[Selected text Boundary: Start]

The strength of his resistance has been especially moving in that it started at a time when he was already mourning the loss of his ability to swing a golf club in a way that was uniquely thrilling. No one, not even Tiger Woods, ever played golf as exhilaratingly as this passionate man who learned the game at night on a deserted course and a moonlit beach.
Once, when the onset of his decline had become apparent at a major tournament, someone had the temerity to suggest that maybe he might profit by a break from the game. His reward – and I can vouch for this because it was me – was a look so indignant, so withering, it will never be erased.
"Do you think I can no longer play golf?" he demanded to know. It was as though his very existence had been challenged.
Now that it has, in the most profound way, it perhaps should be no surprise that he has fought so bravely. As he continues to do so, we can only recall all those times he made golf such a glorious expression of his life. In his hands, a golf club was not so much an instrument of play but the most astonishing magic.
A rival once sneered that he was "the car park" champion, someone required to fire his shots from the most improbable places. Yet what shots, what bravura. There was no greater thrill in all of sport than to see Ballesteros coming over the brow of a fairway with fresh alchemy on his mind.
It was a privilege bestowed by one of those sportsmen who you knew was, whatever the vagaries of life, already immortal.

[Selected text Boundary: End]

**Written task A:** Copy out the records without changes, from their first line up to and including the line with "I want to click on notification-p-icon, so".

[Exercise data Boundary: Start]

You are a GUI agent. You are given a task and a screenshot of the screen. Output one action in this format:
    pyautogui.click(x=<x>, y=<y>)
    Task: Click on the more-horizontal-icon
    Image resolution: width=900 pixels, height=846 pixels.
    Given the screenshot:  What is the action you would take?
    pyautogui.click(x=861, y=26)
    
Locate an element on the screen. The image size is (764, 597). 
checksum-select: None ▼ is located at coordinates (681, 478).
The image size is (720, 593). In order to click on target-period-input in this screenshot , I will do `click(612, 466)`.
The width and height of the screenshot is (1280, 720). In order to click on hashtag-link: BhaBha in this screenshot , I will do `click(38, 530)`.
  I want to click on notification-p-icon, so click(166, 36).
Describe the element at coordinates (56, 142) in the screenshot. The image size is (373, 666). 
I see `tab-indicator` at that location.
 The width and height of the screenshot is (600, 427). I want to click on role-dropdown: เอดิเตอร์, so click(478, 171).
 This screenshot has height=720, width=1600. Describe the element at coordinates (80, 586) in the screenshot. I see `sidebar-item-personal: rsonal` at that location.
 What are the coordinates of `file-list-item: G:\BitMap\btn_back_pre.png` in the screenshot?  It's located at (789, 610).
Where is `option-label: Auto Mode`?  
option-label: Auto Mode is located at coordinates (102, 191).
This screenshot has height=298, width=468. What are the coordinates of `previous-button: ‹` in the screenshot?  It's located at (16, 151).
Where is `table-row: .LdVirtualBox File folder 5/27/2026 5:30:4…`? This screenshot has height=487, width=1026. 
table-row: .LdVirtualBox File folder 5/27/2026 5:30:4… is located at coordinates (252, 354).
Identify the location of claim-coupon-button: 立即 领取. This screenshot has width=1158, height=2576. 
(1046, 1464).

[Exercise data Boundary: End]

**Written task B:** In one to three sentences, explain why the passage about Ballesteros says the strength of his resistance has been especially moving.

**Task solution A:**
You are a GUI agent. You are given a task and a screenshot of the screen. Output one action in this format:
    pyautogui.click(x=<x>, y=<y>)
    Task: Click on the more-horizontal-icon
    Image resolution: width=900 pixels, height=846 pixels.
    Given the screenshot:  What is the action you would take?
    pyautogui.click(x=861, y=26)
    
Locate an element on the screen. The image size is (764, 597). 
checksum-select: None ▼ is located at coordinates (681, 478).
The image size is (720, 593). In order to click on target-period-input in this screenshot , I will do `click(612, 466)`.
The width and height of the screenshot is (1280, 720). In order to click on hashtag-link: BhaBha in this screenshot , I will do `click(38, 530)`.
  I want to click on notification-p-icon, so click(166, 36).

**Task solution B:** His resistance began when he was already mourning the loss of his ability to swing a golf club in a uniquely thrilling way.